The Time Machine: Capturing Worlds across Time in Texts

Ilkka Juuso; Lisa Lena Opas-Hänninen; Anthony Johnson; Tapio Seppänen

Authorship

1. Ilkka Juuso

University of Oulu
2. Lisa Lena Opas-Hänninen

University of Oulu
3. Anthony Johnson

University of Oulu
4. Tapio Seppänen

University of Oulu

Work text

This plain text was ingested for the purpose of full-text search, not to preserve original formatting or readability. For the most complete copy, refer to the original conference program.

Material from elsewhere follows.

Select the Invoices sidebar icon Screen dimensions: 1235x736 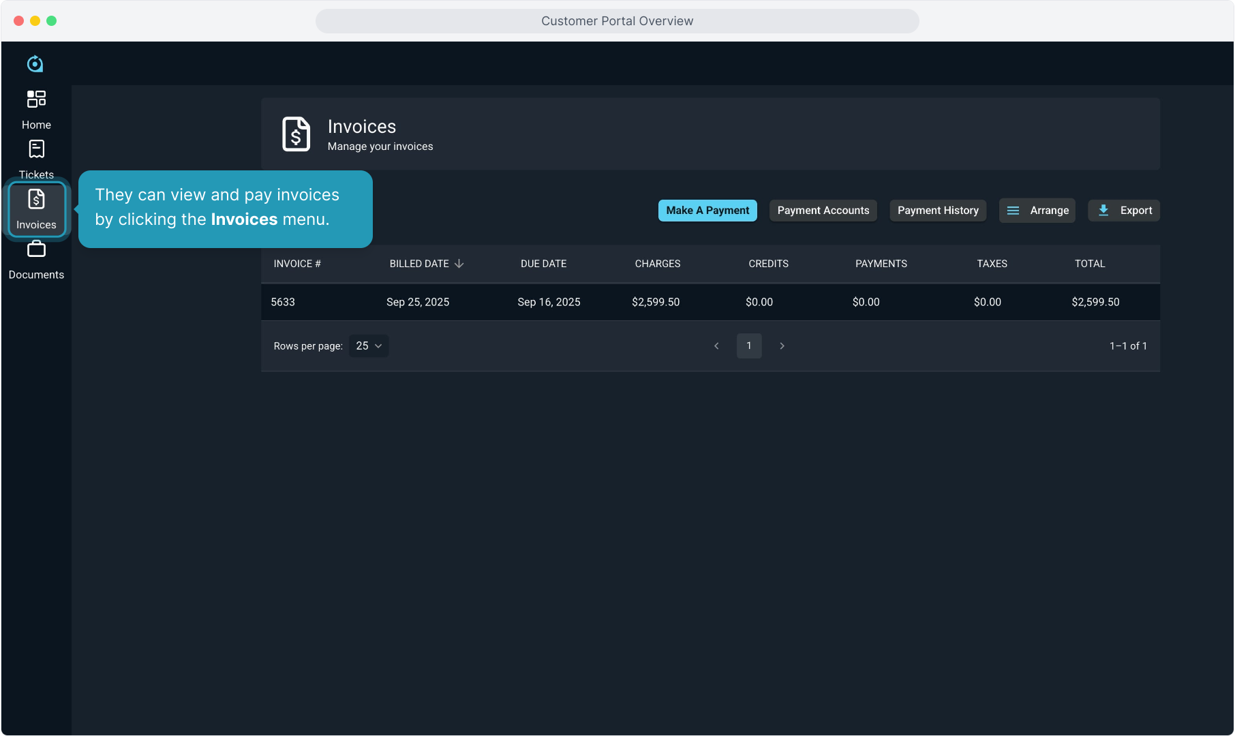point(36,200)
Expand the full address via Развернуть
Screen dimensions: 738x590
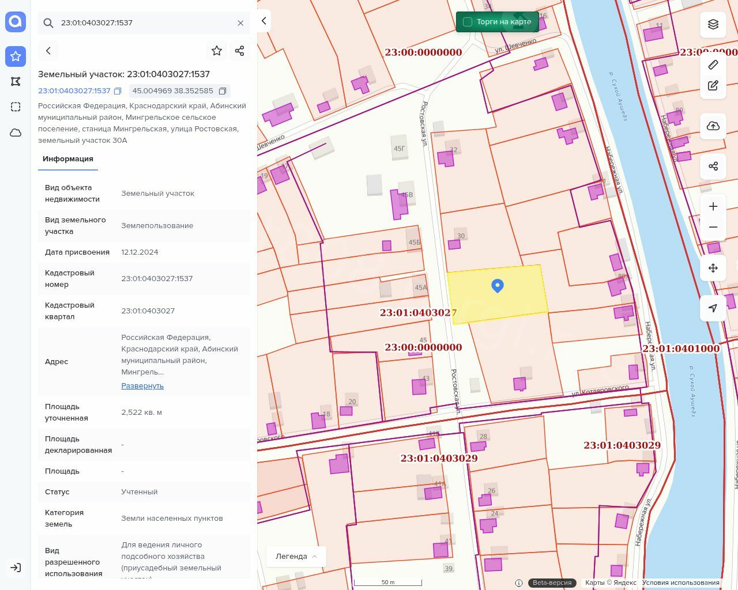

The Time Machine: Capturing Worlds across Time in Texts
Juuso, Ilkka, University of Oulu, Finland, ilkka.juuso@ee.oulu.fi
Opas-Hänninen, Lisa Lena, University of Oulu, Finland, lisa.lena.opas-hanninen@oulu.fi
Johnson, Anthony, University of Oulu, Finland, anthony.johnson@oulu.fi
Seppänen, Tapio, University of Oulu, Finland, tapio.seppanen@oulu.fi
Introduction
This paper describes a number of ways in which a temporally-sensitive electronic dictionary resource, the Historical Thesaurus of the Oxford English Dictionary (2 vols; Oxford, 2009 [=HTOED]), may be employed in the automatic dating of words and entire texts. We investigate how the text captures time: most expressly, how the residue of the present (or the different ‘presents’ of language history) have managed to become trapped in the linguistic matrix of a narrative so that we sense, for instance, the difference between a period being represented and the narrator’s temporal positionality, or even the gap between an author and his or her narrative stance. Through computer-assisted means we analyze the impact of later historical and linguistic events on the reporting of earlier events. To this end, we have developed an automatic system for retrieving dating information and a colour-coded browsing interface for searching and viewing the time-coded text, calling it the ‘Time Machine’.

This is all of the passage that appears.